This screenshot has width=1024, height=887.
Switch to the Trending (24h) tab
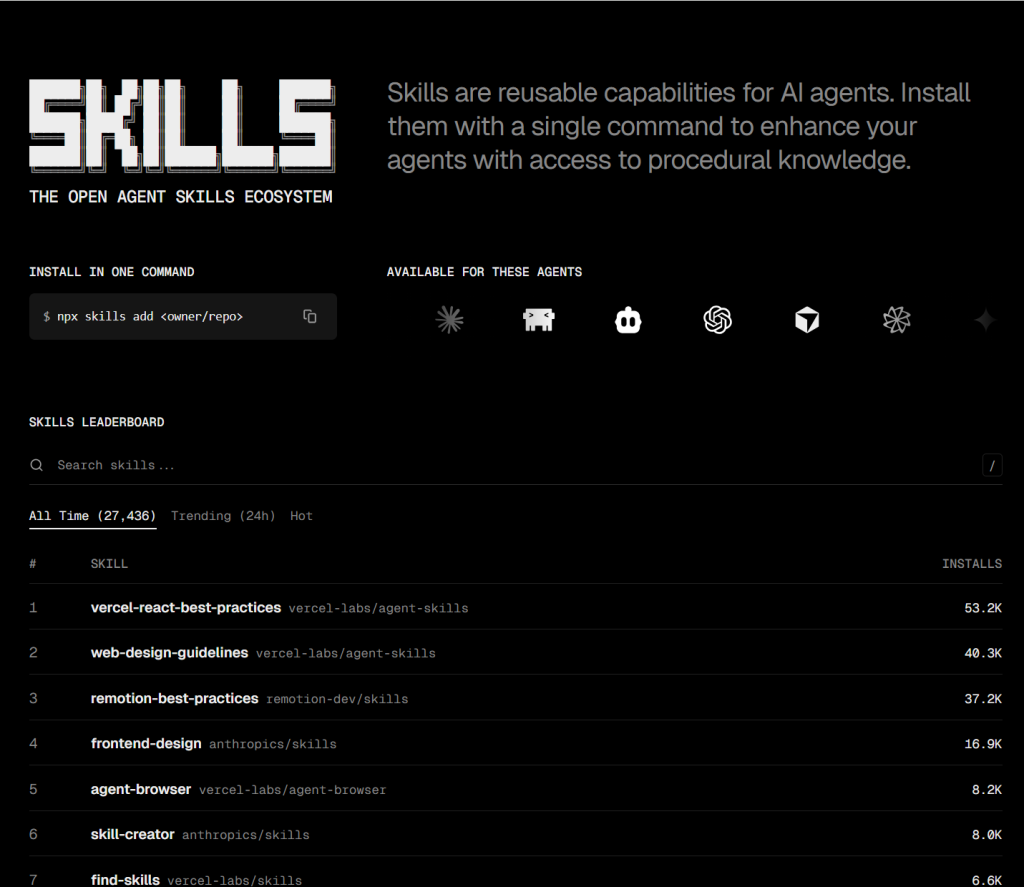click(x=223, y=516)
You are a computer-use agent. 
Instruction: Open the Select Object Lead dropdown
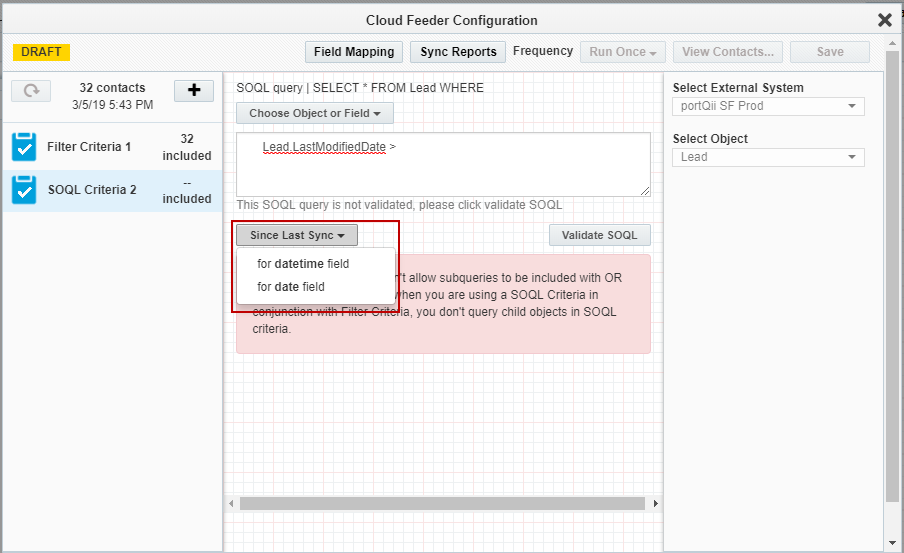(x=768, y=157)
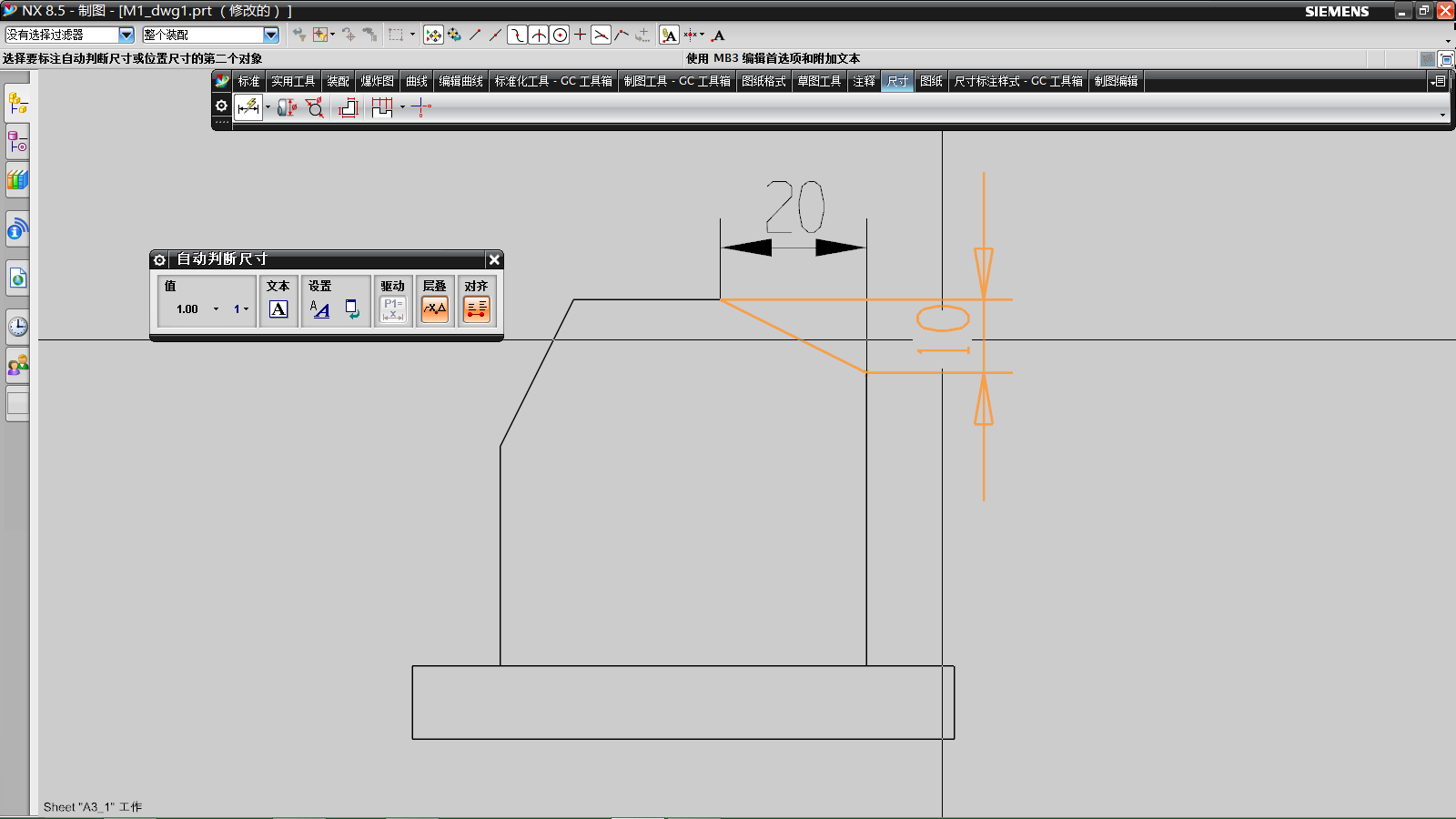Image resolution: width=1456 pixels, height=819 pixels.
Task: Expand the 1.00 tolerance value dropdown
Action: click(216, 309)
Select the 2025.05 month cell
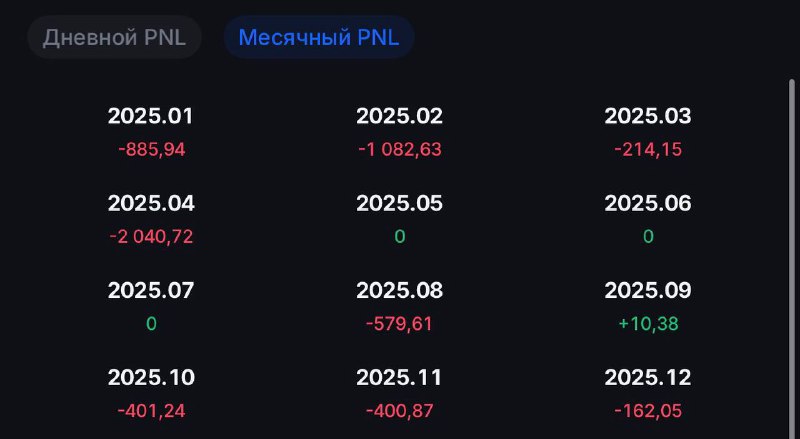The height and width of the screenshot is (439, 800). [x=399, y=220]
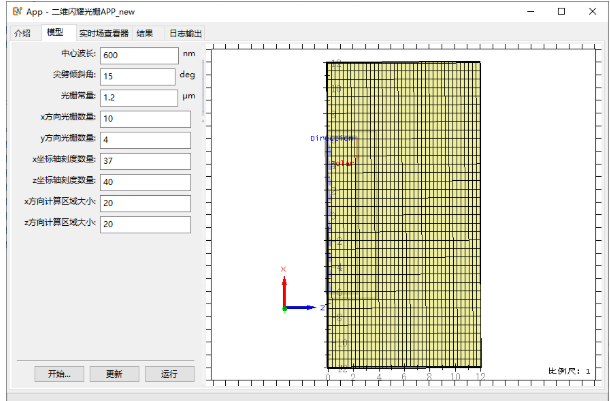
Task: Switch to the 介绍 tab
Action: (x=22, y=33)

━━━━━━━━━━

> [EXERCISE]
An exact printout of the listing is needed, minus any pictures it contains.

> [SOLUTION TO THIS PROBLEM]
This screenshot has width=1024, height=887.
Switch to the Trending (24h) tab
click(x=223, y=516)
You are a computer-use agent. 
Instruction: Open the Select Object Lead dropdown
(x=768, y=157)
Image resolution: width=1456 pixels, height=819 pixels.
Task: Expand the 1.00 tolerance value dropdown
Action: click(216, 309)
Select the 2025.05 month cell
The height and width of the screenshot is (439, 800). [x=399, y=220]
Task: Switch to the 介绍 tab
Action: (x=22, y=33)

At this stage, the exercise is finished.